▸ TASKS TO COMPLETE:
• 1. From the biography of Hieronymus Heyerdahl, reproduce the stretch from "Hieronymus Heyerdahl (5" through "(høyesterettsadvokat) in 1895." without changing a word.
• 2. Check each statement against the Hieronymus Heyerdahl biography and answer yes or no, quoting the words of the biography that decide it: (a) Heyerdahl was born at Fredrikstad. (b) He became a High Court attorney in 1891. (c) He moved to Kristiania in 1884.
• 3. Go on with the Hieronymus Heyerdahl biography, picking up after its last sentence.

▸ SOURCE EXTRACT:
▬▬▬

Norwegian politician

Hieronymus Heyerdahl (5 May 1867 - 13 January 1959) was a Norwegian lawyer, administrator and politician for the Conservative Party. He served as mayor of Oslo and was associated with the development of the new Oslo City Hall.

==Personal life==
Heyerdahl was born at Fredrikstad in Østfold, Norway. His parents were Hieronymus Heyerdahl (1832–1876) and Henriette Sophie Schou (1839-1929). He was the grandson of Hieronymus Heyerdahl (1773–1847) who had served at the Norwegian Constituent Assembly in 1814. He married Anna Wilhelmine Weidemann (1869–1956) in 1893.

==Career==
Heyerdahl moved to Kristiania (now Oslo) in 1877. He entered the law school at Gjertsens skole in 1884 and earned his cand.jur. in 1889. He opened his own practice as an attorney in 1891 and became a High Court attorney (høyesterettsadvokat) in 1895.

▬▬▬

[Data extracted from a collection]

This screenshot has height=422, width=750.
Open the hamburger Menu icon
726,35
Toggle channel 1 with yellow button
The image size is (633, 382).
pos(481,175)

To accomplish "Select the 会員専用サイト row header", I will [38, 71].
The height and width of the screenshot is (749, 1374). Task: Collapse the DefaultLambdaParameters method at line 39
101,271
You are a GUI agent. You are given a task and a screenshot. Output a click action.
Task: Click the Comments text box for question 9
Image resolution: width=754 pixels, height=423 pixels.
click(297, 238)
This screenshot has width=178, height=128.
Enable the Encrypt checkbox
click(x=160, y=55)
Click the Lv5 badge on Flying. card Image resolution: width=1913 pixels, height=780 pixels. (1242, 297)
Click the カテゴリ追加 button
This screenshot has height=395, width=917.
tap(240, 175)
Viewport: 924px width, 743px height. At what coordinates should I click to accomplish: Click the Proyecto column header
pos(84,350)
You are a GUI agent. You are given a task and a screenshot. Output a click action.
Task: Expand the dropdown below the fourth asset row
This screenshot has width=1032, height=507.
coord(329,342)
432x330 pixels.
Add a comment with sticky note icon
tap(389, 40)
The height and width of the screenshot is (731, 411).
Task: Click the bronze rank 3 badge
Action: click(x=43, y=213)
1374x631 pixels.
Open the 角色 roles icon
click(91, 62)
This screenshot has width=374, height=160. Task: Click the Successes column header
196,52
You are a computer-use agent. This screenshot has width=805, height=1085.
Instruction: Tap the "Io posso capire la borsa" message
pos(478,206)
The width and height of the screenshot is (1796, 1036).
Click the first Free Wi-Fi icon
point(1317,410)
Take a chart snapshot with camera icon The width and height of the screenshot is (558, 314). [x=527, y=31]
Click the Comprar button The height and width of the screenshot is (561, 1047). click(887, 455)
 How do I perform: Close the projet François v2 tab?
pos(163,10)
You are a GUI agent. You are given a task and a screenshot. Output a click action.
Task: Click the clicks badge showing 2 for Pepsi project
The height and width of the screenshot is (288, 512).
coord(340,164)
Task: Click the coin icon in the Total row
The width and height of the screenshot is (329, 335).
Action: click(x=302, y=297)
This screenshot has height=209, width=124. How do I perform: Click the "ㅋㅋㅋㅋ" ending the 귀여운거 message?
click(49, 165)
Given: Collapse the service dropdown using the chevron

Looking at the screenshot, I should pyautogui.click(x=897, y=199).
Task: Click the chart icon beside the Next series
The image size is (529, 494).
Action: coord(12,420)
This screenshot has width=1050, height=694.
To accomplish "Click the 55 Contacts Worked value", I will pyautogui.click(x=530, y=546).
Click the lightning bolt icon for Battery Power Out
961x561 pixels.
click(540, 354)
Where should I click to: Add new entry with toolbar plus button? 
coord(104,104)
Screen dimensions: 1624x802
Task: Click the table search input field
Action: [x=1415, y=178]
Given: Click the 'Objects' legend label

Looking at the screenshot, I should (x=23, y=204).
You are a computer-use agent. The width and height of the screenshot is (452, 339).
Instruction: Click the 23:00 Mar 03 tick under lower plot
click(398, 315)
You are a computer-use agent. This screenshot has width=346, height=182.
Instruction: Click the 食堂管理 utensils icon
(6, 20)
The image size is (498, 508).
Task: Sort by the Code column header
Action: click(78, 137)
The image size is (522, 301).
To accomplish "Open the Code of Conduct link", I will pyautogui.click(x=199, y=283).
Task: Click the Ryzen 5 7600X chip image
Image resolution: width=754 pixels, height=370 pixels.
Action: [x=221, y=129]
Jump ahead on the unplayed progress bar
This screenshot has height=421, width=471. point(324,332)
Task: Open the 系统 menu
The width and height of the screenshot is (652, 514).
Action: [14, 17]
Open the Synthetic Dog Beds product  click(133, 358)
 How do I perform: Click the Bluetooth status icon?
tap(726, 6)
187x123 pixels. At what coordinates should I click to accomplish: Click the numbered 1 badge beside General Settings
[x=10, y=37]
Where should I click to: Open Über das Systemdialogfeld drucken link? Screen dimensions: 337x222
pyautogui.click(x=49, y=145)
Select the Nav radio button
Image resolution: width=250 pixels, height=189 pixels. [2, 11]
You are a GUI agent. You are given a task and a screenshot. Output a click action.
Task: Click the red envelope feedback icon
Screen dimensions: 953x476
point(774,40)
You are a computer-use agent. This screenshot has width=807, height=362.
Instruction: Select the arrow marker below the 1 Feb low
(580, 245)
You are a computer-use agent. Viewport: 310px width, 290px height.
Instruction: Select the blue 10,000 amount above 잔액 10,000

▬▬▬

▸ ANSWERS BY TASK:
• 1.
Hieronymus Heyerdahl (5 May 1867 - 13 January 1959) was a Norwegian lawyer, administrator and politician for the Conservative Party. He served as mayor of Oslo and was associated with the development of the new Oslo City Hall.

==Personal life==
Heyerdahl was born at Fredrikstad in Østfold, Norway. His parents were Hieronymus Heyerdahl (1832–1876) and Henriette Sophie Schou (1839-1929). He was the grandson of Hieronymus Heyerdahl (1773–1847) who had served at the Norwegian Constituent Assembly in 1814. He married Anna Wilhelmine Weidemann (1869–1956) in 1893.

==Career==
Heyerdahl moved to Kristiania (now Oslo) in 1877. He entered the law school at Gjertsens skole in 1884 and earned his cand.jur. in 1889. He opened his own practice as an attorney in 1891 and became a High Court attorney (høyesterettsadvokat) in 1895.

• 2.
(a) Yes: "Heyerdahl was born at Fredrikstad in Østfold, Norway."
(b) No: "became a High Court attorney (høyesterettsadvokat) in 1895."
(c) No: "Heyerdahl moved to Kristiania (now Oslo) in 1877."

• 3.
He served on the City Council 1911–19 and 1923–25 and as mayor of Oslo from 1911 to 1914. At the end of his term in office, he developed the plans to build a new Oslo City Hall (Oslo rådhus). Heyerdahl launched the fundraising campaign for a new Oslo City Hall in 1914. Construction started during September 1931 and officially the facility opened in May 1950.

Heyerdahl was chairman of the board of directors of Heimdal A/S, member of the board of directors (chairman 1928–46) of Hafslund, member of the board of Christiania Bank and chairman 1919–29, member of the board of Vinmonopolet and representative of Norway for the Swedish mining company LKAB. He also was president of the Norwegian Red Cross from 1917 to 1922.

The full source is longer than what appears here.